Whatever we do we will be looking for a way that we can make the most of our own abilities in order to best provide for the next generation, and our families. Without any outside stimulus, without any input from management, our collective unconscious has hard wired into our heads the desire to be the best we can be, to be motivated and engage with what we are doing.
Being born is what really motivates and engages us.
We are born into the collective human unconscious which drives our desire to be good at what we do. By doing things well we know that we are creating the best possible environment in which to raise the next generation and therefore satisfy our prime motivator, which is to perpetuate our species. After we are born our personal consciousness develops and we respond by trying to do what we do well to satisfy our collective unconscious need. The strength of this desire and our ability to do well varies from one individual to another. Our own desire to do well is modified by the environment in which we find ourselves.

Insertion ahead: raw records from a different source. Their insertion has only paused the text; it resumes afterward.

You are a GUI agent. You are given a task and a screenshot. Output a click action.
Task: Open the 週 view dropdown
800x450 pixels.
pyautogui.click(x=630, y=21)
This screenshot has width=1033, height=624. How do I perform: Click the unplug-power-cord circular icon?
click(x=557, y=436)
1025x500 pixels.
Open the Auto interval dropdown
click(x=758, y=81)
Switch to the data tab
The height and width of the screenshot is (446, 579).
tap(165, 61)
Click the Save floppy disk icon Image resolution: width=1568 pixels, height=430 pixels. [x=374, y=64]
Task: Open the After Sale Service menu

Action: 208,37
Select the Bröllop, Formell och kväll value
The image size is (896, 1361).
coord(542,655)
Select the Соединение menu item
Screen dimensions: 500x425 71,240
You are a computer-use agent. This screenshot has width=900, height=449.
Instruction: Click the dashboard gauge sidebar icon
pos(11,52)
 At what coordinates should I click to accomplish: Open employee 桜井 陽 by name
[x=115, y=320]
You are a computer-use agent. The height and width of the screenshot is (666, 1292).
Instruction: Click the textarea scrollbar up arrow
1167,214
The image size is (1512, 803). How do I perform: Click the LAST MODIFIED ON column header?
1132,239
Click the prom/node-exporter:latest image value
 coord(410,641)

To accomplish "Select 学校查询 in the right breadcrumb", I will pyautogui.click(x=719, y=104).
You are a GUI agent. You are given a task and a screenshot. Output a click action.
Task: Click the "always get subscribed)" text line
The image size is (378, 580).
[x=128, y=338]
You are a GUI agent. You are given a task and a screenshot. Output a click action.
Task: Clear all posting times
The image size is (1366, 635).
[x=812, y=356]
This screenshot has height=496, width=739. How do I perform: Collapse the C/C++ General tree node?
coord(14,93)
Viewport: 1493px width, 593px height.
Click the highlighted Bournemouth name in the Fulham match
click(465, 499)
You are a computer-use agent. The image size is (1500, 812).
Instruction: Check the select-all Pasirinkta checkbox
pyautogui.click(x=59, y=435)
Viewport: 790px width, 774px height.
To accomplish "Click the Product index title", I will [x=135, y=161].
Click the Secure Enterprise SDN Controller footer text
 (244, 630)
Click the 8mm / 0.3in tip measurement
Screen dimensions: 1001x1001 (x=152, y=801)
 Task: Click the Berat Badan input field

We all want to win the race but if we find ourselves pitted against an Olympic athlete we know that we are unlikely to win, so we look for other ways to do well, to create the environment in which we can be acknowledged for our own contribution. We may end up coaching the athlete and therefore take some of the credit for their performance, or finding that we are not physically suited for athletic competition we may pursue a career as an academic, or an artist, or raise a family, or compete in an entirely different field of endeavour to satisfy our need to be valued.
Whatever we do we will be looking for a way that we can make the most of our own abilities in order to best provide for the next generation, and our families. Without any outside stimulus, without any input from management, our collective unconscious has hard wired into our heads the desire to be the best we can be, to be motivated and engage with what we are doing.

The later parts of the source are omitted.